Porque si el mismísimo Hijo de Dios estaba allí, colgado del madero, moribundo, entregado a la sana de sus enemigos, ¿qué posibilidad de victoria tenía una mujer, tenía María? Es cierto que Ella estaba allí y también Él preguntándole a su Padre por qué le había abandonado, sumido en la más honda desesperación. ¿Cómo podía Ella, que no era divina, que era sólo una mujer, vencer a las fuerzas desatadas del mal que en aquella tarde de Viernes habían recibido permiso para pasear triunfantes por el mundo y destruir toda bondad, todo amor, toda belleza?
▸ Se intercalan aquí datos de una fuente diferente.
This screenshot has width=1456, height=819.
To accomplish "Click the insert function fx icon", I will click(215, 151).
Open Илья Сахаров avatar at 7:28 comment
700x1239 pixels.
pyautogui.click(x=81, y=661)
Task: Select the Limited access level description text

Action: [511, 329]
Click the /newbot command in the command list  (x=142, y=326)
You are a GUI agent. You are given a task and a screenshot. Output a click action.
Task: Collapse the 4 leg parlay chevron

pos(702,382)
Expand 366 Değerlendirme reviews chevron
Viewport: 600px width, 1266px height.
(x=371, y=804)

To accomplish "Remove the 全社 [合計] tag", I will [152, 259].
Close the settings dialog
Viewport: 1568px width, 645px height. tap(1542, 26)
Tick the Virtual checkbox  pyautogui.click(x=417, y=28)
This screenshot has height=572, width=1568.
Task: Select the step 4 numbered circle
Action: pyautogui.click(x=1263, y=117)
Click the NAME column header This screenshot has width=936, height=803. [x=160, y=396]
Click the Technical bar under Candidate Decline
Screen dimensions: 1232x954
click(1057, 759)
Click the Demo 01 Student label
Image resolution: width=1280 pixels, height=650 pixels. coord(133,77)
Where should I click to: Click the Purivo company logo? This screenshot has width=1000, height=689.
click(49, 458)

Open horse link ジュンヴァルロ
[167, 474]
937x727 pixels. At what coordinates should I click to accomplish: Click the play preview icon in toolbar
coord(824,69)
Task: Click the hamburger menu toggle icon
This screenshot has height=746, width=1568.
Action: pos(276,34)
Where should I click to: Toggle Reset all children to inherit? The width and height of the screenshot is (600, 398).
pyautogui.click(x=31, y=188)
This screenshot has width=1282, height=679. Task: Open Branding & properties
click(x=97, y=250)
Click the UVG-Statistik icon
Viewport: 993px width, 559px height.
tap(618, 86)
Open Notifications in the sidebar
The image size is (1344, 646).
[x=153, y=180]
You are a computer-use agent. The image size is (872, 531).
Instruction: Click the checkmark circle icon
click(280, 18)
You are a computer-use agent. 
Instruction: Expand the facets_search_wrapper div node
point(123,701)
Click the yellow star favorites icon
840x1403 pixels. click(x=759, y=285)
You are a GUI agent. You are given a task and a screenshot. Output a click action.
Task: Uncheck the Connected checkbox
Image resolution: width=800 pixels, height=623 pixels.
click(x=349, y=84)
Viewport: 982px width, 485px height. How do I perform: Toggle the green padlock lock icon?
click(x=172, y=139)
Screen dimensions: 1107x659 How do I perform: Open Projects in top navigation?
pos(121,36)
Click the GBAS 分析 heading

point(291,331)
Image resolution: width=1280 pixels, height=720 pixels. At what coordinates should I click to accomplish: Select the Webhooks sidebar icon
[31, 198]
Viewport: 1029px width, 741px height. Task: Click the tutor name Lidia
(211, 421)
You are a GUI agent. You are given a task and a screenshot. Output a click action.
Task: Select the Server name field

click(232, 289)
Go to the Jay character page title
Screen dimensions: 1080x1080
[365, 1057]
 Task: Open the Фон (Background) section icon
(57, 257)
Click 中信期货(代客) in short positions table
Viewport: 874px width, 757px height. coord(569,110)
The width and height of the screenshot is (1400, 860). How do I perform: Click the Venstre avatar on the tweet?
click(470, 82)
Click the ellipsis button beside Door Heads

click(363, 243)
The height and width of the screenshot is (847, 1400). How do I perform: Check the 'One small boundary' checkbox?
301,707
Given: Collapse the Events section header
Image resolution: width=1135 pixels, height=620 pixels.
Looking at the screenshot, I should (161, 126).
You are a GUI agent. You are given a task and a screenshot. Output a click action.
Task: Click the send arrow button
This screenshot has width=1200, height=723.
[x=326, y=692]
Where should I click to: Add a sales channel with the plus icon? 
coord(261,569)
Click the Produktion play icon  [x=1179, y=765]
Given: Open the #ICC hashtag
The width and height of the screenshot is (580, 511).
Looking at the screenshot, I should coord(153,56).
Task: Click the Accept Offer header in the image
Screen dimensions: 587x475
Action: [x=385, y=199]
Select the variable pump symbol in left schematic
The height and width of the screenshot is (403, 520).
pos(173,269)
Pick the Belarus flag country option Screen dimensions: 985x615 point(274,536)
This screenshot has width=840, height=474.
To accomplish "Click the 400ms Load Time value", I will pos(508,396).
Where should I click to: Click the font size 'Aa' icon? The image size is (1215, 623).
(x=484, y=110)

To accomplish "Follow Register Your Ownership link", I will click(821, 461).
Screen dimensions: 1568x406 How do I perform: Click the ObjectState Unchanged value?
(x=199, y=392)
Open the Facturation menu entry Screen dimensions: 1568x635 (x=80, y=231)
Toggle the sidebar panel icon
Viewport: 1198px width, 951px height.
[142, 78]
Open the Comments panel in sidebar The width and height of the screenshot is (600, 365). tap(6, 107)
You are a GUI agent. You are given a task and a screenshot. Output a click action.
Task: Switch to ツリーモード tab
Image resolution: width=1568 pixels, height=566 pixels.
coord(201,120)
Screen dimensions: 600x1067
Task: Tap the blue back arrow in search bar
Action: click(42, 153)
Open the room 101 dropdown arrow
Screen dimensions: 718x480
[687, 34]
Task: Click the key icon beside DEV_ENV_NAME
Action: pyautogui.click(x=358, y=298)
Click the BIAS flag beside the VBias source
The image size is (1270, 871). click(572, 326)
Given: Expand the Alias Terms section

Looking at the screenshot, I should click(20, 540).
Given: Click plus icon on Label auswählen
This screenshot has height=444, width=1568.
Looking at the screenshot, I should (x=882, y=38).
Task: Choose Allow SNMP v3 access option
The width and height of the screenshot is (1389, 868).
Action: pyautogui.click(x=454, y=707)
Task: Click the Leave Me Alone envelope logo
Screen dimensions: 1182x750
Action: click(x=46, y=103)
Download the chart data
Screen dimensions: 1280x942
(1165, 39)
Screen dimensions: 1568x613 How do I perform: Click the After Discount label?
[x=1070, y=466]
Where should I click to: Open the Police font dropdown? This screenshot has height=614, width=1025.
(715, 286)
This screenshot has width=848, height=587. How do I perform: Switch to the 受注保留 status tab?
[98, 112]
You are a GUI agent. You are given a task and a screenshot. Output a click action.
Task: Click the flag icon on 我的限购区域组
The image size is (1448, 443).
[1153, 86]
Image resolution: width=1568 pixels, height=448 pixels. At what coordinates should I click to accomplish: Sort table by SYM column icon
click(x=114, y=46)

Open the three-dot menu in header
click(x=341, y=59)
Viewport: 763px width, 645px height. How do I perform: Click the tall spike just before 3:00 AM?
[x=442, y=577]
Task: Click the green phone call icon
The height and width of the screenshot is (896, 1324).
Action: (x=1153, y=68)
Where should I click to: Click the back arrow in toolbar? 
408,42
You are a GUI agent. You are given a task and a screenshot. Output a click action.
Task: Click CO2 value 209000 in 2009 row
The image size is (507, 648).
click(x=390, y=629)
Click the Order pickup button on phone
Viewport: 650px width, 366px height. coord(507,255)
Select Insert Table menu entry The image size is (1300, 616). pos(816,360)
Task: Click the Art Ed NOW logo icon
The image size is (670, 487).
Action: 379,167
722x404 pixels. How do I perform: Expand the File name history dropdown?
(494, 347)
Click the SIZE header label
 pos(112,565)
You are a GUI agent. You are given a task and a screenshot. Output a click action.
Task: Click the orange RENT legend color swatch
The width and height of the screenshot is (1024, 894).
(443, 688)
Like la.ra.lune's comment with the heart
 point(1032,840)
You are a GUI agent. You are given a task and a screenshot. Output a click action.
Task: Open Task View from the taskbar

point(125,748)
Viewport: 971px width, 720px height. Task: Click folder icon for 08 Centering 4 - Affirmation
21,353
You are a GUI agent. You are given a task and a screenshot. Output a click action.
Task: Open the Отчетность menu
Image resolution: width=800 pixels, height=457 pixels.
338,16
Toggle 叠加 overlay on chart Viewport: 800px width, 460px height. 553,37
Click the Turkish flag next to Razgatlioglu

Nunca ha sido tan grande la humanidad como en aquel momento. Nunca la mujer ha hecho un papel tan decisivo como el que hizo María aquella tarde del primer Viernes Santo de la historia, al pie de un instrumento de tortura como era la cruz, venciendo al maligno al negarse a dar entrada en su corazón alodio, al apoyar a su Hijo para que bebiera hasta el final el cáliz del dolor redentor, al unirse a su Hijo en la fe, en el amor, precisamente en el momento en que su Padre parecía estar más oculto que nunca, más silencioso que nunca.

María al pie de la cruz, superados ya los obstáculos que representaban los enemigos de su Hijo y que supuso el tener que hacerse cargo, para tratar como hijos propios, de aquel grupo de acobardados discípulos, se encontró cara a cara con Jesús. Allí arriba, moribundo estaba El. Allá abajo, más muerta que viva, estaba Ella. Nunca en la historia se había producido un acontecimiento semejante. Ciertamente, no era la primera vez ni sería la última en que una madre asistía a la tortura y asesinato de su propio hijo.

No era la primera vez que una mujer se convertía en apoyo para un hombre, en especial para alguien de su familia, para su propio hijo. María al pie de la cruz, que asiste impotente a la muerte de Cristo era la representante de tantos y tantas mujeres y madres como han tenido que presenciar tragedias de este tipo.